- [EXERCISE DESCRIPTION] An exact copy of the entries is required, with every image omitted.

- [RECORDS FOR THE EXERCISE]
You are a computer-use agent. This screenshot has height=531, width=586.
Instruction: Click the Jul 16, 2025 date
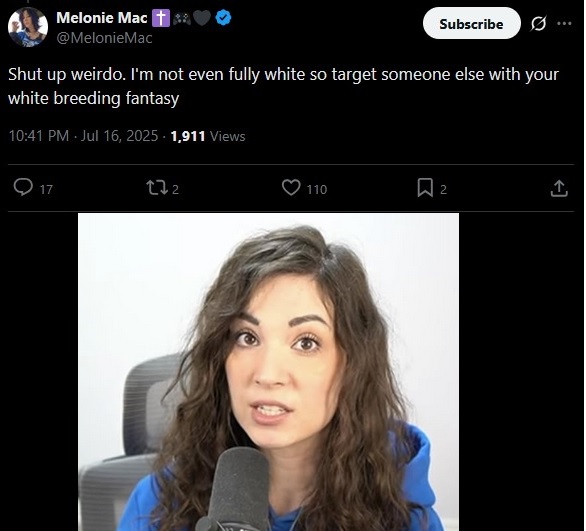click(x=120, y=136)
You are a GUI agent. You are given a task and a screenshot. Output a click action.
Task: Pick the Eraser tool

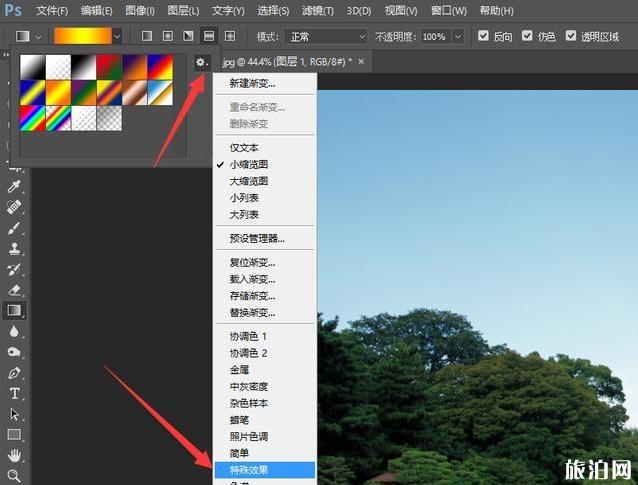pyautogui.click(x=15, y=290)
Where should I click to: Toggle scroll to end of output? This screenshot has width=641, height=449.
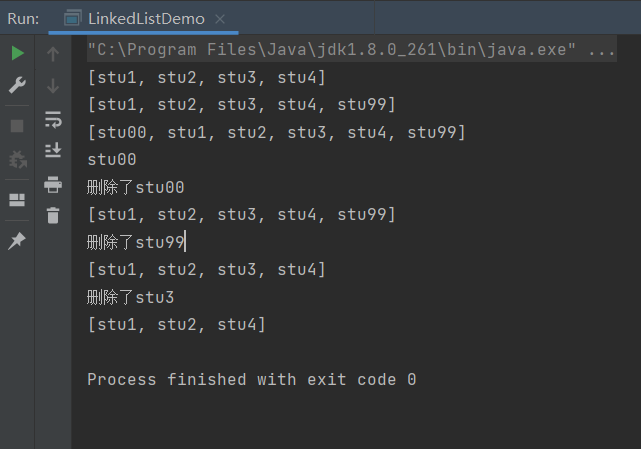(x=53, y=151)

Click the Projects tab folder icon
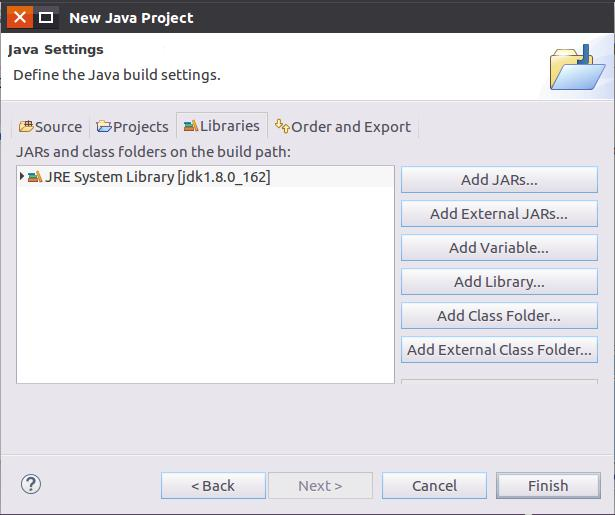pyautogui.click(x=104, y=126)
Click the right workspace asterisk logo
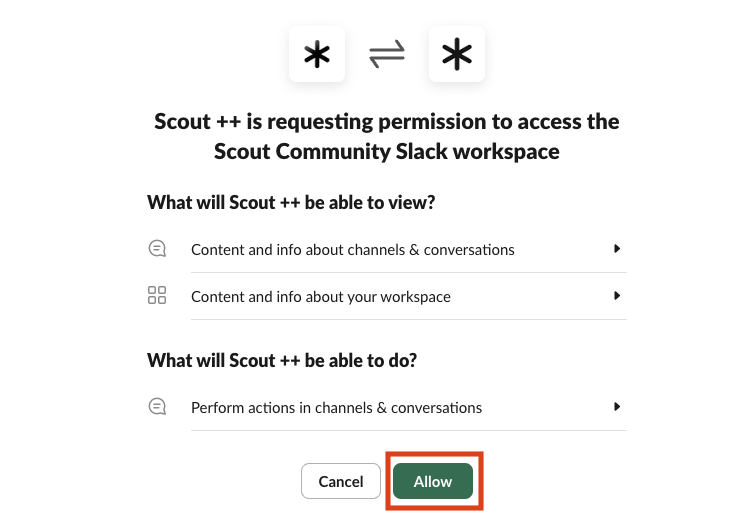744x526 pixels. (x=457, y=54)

- [ANSWER FOR THIS EXERCISE]
You are a computer-use agent. This screenshot has height=531, width=586.
Instruction: Click the Jul 16, 2025 date
click(x=120, y=136)
You are a GUI agent. You are given a task and a screenshot. Output a click action.
Task: Pick the Eraser tool

pyautogui.click(x=15, y=290)
Where should I click to: Toggle scroll to end of output? This screenshot has width=641, height=449.
(x=53, y=151)

Click the Projects tab folder icon
pyautogui.click(x=104, y=126)
Click the right workspace asterisk logo
744x526 pixels. (x=457, y=54)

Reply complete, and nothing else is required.